Geoff Lees, Vice President of Freescale's Industrial and Multi-Market MCU Business, says that his company collaborated with ARM on the design of the new 32-bit ARM Cortex-M0+ core. Freescale sees the 32-bit core as an ideal long term replacement for 8-bit and 16-bit cores. "It doesn't make much sense to continue using 8-bit and 16-bit cores", says Lees, because today's design flows and Silicon Intellectual Property (SIP) reuse methodologies are predominantly based on 32-bit ARM bus interconnect fabrics. Freescale will employ the M0+ in their Kinetis L series of MCUs.
Lees also says that MCU applications, such as appliances, smart lighting,and motor control, are all driving forward the development of a standard 32-bit ecosystem. He is seeing increasing requirements for networking connectivity in end devices, with the use of sub-GHz radios to connect to local sub-networks, which eventually connect to home and business WiFi gateways.Ultra low-power WiFi will eventually enable direct, energy-efficient wireless connectivity to be built into the end devices, says Lees.

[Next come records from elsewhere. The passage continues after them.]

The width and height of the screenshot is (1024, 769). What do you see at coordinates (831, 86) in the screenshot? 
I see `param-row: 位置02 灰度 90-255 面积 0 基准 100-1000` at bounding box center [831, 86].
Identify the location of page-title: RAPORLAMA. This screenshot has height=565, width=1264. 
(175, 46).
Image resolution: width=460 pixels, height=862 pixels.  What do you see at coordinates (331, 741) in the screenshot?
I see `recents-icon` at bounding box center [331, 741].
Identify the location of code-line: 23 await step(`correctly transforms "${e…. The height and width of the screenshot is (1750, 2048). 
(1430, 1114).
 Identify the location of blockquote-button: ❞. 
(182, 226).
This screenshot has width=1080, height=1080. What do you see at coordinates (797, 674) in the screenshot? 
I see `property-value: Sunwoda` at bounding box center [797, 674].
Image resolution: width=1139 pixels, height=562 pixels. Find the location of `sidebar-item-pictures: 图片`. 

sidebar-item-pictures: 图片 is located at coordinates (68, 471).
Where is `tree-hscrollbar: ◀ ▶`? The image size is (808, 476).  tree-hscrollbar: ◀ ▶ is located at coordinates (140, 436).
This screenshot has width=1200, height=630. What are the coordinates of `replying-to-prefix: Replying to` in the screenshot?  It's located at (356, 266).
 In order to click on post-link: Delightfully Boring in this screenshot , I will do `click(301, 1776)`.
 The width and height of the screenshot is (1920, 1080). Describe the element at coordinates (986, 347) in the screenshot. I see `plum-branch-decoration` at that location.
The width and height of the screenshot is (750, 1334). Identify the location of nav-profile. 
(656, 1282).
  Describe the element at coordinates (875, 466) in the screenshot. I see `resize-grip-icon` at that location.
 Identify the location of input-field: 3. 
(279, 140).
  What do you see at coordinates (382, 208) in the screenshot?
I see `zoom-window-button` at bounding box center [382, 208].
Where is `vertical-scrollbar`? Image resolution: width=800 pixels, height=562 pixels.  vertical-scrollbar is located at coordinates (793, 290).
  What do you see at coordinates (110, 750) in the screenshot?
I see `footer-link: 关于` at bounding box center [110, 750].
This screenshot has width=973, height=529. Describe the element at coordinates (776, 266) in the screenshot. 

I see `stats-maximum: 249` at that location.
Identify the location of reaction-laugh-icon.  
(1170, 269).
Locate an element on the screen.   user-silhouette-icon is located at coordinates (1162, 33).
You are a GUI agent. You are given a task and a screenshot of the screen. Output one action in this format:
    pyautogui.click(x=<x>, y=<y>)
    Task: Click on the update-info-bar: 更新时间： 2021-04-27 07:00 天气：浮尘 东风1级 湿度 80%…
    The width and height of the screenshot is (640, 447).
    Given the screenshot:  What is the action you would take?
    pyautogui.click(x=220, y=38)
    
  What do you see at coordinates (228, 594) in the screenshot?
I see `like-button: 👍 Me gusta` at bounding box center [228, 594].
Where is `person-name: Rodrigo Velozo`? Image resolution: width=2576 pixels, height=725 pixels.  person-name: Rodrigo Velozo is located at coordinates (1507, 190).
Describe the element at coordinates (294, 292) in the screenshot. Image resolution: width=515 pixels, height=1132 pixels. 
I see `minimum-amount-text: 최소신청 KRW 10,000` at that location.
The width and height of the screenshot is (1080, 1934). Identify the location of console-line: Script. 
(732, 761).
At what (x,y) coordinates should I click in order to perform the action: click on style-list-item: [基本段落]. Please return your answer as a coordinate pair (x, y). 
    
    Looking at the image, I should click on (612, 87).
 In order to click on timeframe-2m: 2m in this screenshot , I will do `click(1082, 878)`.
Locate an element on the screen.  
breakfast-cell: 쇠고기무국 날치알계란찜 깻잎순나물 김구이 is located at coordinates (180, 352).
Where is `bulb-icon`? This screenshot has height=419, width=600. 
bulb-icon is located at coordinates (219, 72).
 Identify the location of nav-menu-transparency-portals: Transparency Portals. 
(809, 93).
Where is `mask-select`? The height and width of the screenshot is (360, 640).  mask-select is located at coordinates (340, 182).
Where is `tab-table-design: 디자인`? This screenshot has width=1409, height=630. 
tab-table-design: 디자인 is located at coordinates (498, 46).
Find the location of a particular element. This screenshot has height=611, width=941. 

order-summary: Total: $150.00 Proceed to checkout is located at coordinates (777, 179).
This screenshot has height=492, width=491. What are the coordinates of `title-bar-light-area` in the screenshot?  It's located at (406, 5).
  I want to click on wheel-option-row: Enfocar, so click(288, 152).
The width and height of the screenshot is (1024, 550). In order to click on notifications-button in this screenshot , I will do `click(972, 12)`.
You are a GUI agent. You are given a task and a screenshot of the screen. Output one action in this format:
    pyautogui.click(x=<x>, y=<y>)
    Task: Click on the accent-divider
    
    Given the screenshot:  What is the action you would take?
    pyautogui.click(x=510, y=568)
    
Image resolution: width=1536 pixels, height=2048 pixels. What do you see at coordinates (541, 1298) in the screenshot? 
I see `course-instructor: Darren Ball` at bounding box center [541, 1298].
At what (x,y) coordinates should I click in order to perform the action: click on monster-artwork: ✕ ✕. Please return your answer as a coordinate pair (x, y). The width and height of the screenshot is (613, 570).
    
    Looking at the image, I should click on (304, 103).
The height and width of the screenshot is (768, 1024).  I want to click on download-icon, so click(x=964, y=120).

Freescale is currently in the validation phase for their first Kinetis L silicon, which they received earlier this year. The company plans to demonstrate the new devices at the Design West Conference in two weeks. Freescale's lead customers will be able to get samples starting in April, with general sampling in Q2, followed by full production quantities in Q3.
According to Lees, Freescale's plans for use of the M0+ core extend up to heterogeneous multi-core application processors, where the M0+ will be used to offload the main processor cores to manage peripherals, wireless connectivity , or analog/mixed-signal interfaces.